I’m sitting alone in a house that is a provably “active” location. Just thinking. Of course, to alleviate the trepidation of others who “know the place,” there’s no reason to be afraid – I’ve truly never felt a moment’s discomfort. Well, that fear cage in the basement doesn’t count – you can’t expect 148 Gauss to have no effect whatsoever, right? Believe me, “the house is clean” but I recommend visitors stay upstairs and let someone else go down there for cans of soup and paper towels.

I’m the only one who ever saw an apparition here, and both of those were extremely quick and easily explainable as a trick of the mind. That is, in fact, how I do explain them, and I’m the paranormal investigator here, so lighten up!
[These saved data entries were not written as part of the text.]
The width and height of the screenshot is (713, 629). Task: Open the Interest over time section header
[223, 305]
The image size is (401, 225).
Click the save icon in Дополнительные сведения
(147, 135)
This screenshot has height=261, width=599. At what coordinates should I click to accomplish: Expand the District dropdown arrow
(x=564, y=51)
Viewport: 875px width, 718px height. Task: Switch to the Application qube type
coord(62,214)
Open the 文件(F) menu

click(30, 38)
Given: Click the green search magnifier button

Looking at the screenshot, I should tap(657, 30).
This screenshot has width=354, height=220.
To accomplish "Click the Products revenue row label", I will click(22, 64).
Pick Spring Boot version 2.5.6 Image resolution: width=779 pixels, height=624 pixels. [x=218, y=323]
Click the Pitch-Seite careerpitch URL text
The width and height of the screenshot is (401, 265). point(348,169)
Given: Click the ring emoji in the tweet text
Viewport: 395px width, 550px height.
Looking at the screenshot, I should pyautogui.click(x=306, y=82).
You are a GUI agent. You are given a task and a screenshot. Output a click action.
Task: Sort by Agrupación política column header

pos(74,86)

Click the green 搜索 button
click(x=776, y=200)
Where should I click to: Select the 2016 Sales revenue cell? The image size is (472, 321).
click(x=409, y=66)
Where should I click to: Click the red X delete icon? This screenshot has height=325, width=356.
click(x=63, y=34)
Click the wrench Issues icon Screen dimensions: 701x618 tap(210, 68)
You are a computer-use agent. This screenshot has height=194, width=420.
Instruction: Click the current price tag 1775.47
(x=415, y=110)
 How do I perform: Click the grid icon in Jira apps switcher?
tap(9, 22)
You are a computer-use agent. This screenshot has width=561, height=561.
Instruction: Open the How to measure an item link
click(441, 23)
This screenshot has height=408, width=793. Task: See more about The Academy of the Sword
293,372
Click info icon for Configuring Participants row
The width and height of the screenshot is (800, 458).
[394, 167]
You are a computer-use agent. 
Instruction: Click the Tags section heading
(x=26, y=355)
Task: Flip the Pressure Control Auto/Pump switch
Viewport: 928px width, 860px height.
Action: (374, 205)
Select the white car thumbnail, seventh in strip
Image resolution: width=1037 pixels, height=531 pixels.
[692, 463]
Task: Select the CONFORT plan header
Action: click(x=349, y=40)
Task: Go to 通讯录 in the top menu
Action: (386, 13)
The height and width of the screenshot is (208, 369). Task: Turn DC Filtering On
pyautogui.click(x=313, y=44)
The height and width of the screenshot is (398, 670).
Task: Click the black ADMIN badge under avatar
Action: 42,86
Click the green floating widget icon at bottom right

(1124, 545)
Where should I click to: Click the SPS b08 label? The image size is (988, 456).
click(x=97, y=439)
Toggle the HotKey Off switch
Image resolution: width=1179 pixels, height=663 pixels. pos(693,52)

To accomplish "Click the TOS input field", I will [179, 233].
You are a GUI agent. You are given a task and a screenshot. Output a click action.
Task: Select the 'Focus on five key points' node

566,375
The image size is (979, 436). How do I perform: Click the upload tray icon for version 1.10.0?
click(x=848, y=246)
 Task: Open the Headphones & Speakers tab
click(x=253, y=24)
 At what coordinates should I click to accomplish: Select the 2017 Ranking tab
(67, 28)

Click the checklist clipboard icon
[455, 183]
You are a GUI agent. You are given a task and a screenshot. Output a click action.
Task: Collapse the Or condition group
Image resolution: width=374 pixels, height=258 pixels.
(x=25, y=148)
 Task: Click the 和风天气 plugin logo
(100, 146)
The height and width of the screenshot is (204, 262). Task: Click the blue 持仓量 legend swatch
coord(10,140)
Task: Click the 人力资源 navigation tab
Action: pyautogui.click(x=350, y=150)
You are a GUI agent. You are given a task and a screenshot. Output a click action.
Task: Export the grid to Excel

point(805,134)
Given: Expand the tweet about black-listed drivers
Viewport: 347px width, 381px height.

I guess it must be the idea that I’ve recorded over a thousand EVP in the house. Well, I suppose I see your point, but look on the bright side – no one has ever heard an actual disembodied voice here. If I had never mentioned those silly ole EVP, would you still be looking around every corner? Would you still be telling your friends that Granny’s house is haunted? Would there still be a need to travel the halls in packs of two or more?

No one has ever experienced a single out-of-the-ordinary thing here. My EVP represent the entirety of it, and even those would have remained hidden if I had just kept my mouth shut. It’s an open floor plan with tons of windows, and there’s a light switch at every corner. Not a single stick of creepy furniture or pre-World War I photos; no strange artifacts from dead people no one ever met… Like I’ve always said, “it’s the least haunted place I know.” Get a grip for God’s sake!

It just goes to show that spiritual activity doesn’t have to come in a stereotypical box – those prejudices originate with us. The large number of spirit voices at this location don’t reflect pain, suffering, malice or even mild discontent – they just sound like extra people. Slight participants. Wallflowers. An active location can often be the most difficult to recognize simply because the ethereal residents prefer it that way, but I would take it a step further. Spiritual activity is normal. It’s as much a fact of life as any other thing is, so get used to it. We accept religion, intuition, feelings, and even ESP, so why is simple spiritual presence such a problem? Grow up, I say, because it’s as natural as anything else in life. It’s a requirement, and it’s everywhere.

Sometimes I imagine those spirits all just sitting there – bored to the gills, looking at one another, waiting patiently for visitors they can ogle. I wonder if they’ve figured out why everyone acts so strange around the place? Even I keep wondering why you peek into rooms before you open the door. You must amuse them so, but at the rate they talk on my recorder, I must be the real attraction. I must remind them of the young man who once asked them to dance; who made that long walk to the other side of the ballroom where the wallflowers sit; who reached out a hand and requested they trip the light fantastic once again.

Well, why not? I’m game. I never was much of a dancer, but I guess if you’re a wallflower, it’s not about who brought you as much as who bothers to actually make that long walk and extend that hand. Party on, old friends! Let the kiddies miss all the fun. Now, “tell me something about yourself.”